#### [SOURCE DATA]
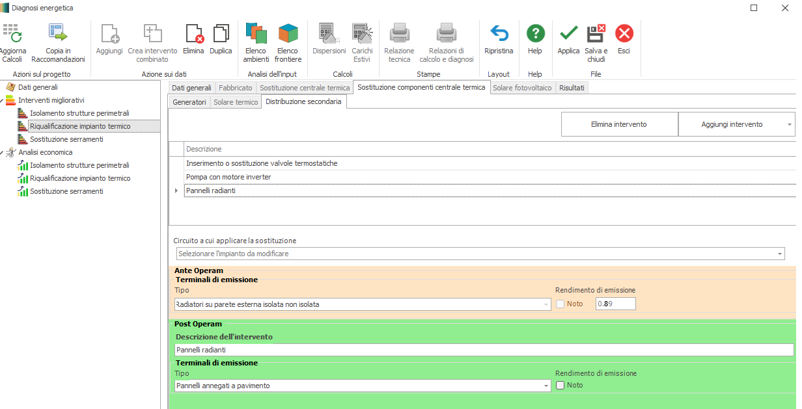Select Sostituzione serramenti under Interventi migliorativi
802x409 pixels.
(x=66, y=139)
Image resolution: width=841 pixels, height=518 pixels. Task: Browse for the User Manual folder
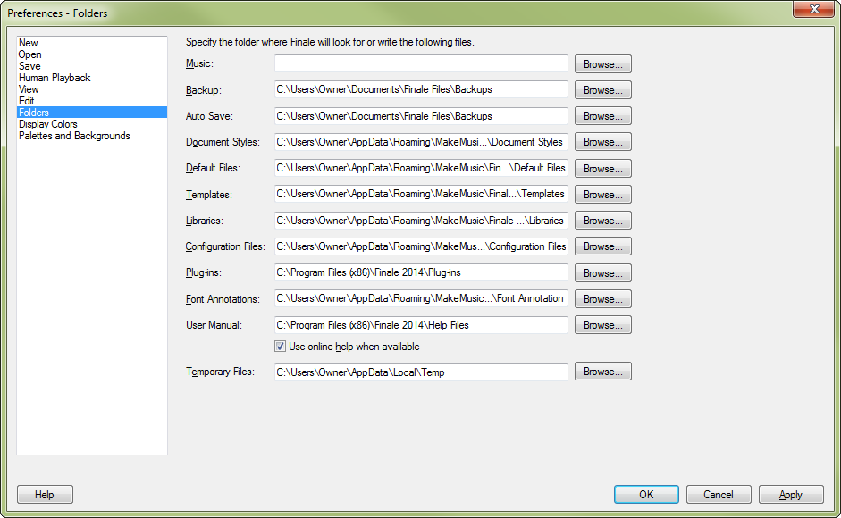tap(601, 324)
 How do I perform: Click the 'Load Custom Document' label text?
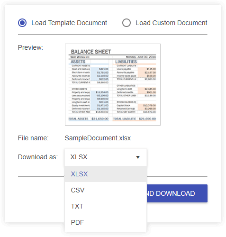tap(172, 23)
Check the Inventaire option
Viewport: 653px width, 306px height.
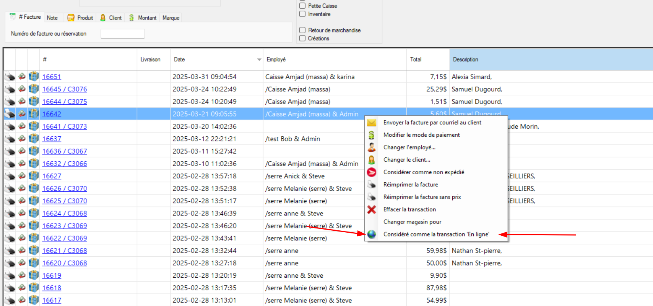(x=302, y=14)
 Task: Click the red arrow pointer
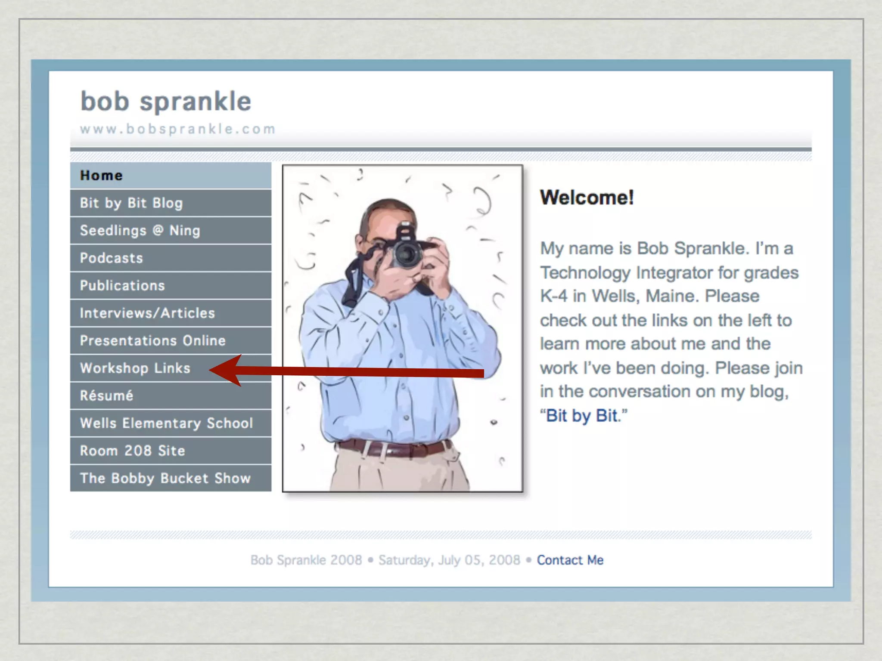pos(345,371)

#### [WHAT IS EXPECTED]
Can you copy all of the rows above word for word, leaving out the pictures?

#### [SOLVED PROBLEM]
Select Sostituzione serramenti under Interventi migliorativi
802x409 pixels.
(x=66, y=139)
Image resolution: width=841 pixels, height=518 pixels. Task: Browse for the User Manual folder
tap(601, 324)
 How do I perform: Click the 'Load Custom Document' label text?
tap(172, 23)
Check the Inventaire option
Viewport: 653px width, 306px height.
(x=302, y=14)
 Task: Click the red arrow pointer
pos(345,371)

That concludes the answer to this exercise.